→ Collected data entries

=======

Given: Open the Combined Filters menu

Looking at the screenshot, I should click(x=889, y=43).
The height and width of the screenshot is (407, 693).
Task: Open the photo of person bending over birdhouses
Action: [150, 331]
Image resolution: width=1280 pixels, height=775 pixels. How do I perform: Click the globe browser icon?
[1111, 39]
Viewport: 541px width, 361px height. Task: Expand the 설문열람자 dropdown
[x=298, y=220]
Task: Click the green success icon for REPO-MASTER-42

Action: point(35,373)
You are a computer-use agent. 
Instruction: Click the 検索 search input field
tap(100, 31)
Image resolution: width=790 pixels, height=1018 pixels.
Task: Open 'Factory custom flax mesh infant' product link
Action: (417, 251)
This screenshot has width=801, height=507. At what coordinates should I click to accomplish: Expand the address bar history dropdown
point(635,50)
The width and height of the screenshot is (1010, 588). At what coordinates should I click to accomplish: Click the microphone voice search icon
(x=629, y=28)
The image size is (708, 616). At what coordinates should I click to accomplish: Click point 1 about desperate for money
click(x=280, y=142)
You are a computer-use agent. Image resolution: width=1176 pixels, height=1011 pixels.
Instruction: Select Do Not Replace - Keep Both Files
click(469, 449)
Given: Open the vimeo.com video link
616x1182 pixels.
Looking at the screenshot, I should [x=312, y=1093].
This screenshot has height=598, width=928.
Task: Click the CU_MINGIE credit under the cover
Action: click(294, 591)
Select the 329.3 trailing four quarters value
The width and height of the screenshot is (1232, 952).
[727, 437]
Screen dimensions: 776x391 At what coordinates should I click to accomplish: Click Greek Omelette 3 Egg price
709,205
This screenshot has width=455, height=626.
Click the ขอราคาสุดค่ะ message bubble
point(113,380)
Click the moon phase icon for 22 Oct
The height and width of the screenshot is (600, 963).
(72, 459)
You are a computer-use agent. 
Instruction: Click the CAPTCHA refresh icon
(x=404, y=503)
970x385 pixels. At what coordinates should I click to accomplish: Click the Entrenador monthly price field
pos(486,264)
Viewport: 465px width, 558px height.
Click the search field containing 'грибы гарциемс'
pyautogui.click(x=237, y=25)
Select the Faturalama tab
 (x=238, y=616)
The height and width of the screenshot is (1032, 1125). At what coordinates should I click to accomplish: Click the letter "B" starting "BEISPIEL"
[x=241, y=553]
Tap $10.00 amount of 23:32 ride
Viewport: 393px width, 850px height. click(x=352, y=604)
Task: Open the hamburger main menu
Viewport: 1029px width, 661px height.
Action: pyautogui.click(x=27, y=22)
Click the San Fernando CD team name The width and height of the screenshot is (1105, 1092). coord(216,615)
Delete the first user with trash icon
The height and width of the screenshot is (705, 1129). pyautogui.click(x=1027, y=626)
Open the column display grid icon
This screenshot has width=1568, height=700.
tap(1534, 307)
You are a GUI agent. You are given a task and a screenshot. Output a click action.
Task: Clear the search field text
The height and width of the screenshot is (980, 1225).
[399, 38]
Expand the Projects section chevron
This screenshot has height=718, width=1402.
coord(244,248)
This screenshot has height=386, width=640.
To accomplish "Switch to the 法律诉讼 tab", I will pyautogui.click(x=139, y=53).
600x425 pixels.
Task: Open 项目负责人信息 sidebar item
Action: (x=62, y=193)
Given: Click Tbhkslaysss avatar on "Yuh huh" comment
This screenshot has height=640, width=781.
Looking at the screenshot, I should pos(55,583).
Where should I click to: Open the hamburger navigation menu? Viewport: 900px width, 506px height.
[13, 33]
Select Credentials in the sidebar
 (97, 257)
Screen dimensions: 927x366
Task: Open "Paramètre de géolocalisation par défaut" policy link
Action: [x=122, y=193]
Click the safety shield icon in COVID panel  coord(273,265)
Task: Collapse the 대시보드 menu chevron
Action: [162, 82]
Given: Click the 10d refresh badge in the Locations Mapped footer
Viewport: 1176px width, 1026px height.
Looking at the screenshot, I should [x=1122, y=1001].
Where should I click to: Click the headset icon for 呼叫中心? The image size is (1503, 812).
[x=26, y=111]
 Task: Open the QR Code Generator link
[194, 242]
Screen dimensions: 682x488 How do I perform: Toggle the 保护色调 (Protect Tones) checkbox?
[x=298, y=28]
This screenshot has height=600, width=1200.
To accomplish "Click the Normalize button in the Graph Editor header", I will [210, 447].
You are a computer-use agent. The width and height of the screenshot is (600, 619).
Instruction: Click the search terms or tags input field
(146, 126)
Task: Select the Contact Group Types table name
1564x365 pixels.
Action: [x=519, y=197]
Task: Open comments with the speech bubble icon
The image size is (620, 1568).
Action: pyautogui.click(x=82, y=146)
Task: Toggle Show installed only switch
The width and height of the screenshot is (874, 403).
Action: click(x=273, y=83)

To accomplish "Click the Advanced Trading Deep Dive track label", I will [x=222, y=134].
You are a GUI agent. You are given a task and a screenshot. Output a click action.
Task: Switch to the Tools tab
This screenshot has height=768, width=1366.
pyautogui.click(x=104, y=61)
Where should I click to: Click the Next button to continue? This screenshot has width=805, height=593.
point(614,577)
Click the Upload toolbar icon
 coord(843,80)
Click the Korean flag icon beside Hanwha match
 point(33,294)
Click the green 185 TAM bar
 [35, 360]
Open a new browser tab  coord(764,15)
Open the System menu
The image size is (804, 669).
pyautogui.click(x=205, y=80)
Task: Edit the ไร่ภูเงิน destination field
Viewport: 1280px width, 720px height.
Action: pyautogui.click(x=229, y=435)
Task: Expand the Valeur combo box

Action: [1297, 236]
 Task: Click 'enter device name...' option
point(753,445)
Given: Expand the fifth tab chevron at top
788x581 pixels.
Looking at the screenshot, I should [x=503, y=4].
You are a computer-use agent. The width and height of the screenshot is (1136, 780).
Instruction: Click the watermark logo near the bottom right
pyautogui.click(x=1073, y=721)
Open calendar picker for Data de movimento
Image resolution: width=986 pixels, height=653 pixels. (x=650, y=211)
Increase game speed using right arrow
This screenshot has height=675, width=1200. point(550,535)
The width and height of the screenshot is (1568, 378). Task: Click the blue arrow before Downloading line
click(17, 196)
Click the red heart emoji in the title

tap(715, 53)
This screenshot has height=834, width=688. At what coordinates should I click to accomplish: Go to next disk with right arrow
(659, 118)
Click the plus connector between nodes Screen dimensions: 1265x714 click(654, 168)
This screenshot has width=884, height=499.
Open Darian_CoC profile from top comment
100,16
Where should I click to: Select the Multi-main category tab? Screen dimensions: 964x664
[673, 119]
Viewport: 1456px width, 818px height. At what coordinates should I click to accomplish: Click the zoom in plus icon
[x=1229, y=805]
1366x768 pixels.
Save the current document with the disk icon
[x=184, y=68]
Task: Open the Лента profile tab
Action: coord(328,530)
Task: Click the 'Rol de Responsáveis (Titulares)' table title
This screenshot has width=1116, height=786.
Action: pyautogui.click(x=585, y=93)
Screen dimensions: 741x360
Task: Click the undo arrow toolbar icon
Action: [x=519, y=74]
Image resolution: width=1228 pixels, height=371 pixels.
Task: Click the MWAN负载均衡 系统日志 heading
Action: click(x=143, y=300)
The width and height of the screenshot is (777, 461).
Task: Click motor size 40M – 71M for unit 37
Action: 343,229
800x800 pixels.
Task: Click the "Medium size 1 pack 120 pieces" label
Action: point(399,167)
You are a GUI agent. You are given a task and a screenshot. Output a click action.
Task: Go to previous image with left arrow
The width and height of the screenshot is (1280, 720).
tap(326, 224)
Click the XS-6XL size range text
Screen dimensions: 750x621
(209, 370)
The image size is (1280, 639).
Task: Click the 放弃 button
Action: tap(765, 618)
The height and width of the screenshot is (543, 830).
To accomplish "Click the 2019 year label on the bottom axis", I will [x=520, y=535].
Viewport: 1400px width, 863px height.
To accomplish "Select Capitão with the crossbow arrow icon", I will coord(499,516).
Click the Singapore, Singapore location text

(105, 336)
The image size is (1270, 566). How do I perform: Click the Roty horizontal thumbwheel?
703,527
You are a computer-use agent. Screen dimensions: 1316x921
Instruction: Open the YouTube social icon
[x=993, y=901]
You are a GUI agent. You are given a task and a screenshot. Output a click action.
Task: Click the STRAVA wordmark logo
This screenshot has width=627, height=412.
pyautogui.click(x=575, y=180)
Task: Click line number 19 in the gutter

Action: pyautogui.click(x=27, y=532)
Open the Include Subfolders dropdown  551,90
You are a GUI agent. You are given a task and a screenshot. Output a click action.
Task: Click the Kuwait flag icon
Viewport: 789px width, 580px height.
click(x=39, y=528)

=======

→ TASK TO CARRY OUT
The answer must be all the lines above that hold the word "table".

→ RESPONSE BELOW
Task: Select the Contact Group Types table name
Task: Click the 'Rol de Responsáveis (Titulares)' table title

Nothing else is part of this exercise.